Segment Start: TASK INPUT

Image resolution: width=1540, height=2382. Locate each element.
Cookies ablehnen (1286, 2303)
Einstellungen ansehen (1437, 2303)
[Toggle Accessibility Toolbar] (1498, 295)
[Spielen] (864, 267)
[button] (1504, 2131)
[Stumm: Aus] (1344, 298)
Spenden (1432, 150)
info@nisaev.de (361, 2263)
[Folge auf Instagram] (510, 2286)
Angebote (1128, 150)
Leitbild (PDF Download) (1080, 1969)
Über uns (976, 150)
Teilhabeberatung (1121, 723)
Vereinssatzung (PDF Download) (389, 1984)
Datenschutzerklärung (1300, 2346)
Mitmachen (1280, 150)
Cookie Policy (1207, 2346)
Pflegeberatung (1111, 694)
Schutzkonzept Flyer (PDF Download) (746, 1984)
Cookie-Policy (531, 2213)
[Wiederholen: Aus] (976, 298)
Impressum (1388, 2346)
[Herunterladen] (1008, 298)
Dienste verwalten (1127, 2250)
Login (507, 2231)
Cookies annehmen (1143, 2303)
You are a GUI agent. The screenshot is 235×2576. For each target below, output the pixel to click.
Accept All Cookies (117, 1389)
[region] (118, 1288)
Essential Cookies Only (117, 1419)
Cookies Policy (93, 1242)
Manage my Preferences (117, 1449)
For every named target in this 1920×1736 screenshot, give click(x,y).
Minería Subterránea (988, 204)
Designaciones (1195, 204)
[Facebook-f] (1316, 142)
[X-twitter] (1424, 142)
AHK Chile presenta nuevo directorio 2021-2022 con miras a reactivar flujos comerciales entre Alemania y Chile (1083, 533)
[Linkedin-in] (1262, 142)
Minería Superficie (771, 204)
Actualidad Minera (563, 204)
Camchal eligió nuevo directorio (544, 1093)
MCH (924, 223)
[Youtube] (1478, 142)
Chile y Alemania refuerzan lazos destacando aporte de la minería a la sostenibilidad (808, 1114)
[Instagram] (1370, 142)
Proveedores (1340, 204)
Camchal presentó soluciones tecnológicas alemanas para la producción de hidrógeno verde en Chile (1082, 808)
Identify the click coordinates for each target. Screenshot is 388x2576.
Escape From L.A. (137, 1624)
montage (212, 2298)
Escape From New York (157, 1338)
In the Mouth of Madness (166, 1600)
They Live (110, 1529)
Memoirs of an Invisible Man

Segment End: TASK INPUT

_TASK TO COMPLETE_
Scan the lines above for "Policy", then copy every one that has it.

_REPLY TO THE EXERCISE_
Cookie Policy (1207, 2346)
Cookie-Policy (531, 2213)
Cookies Policy (93, 1242)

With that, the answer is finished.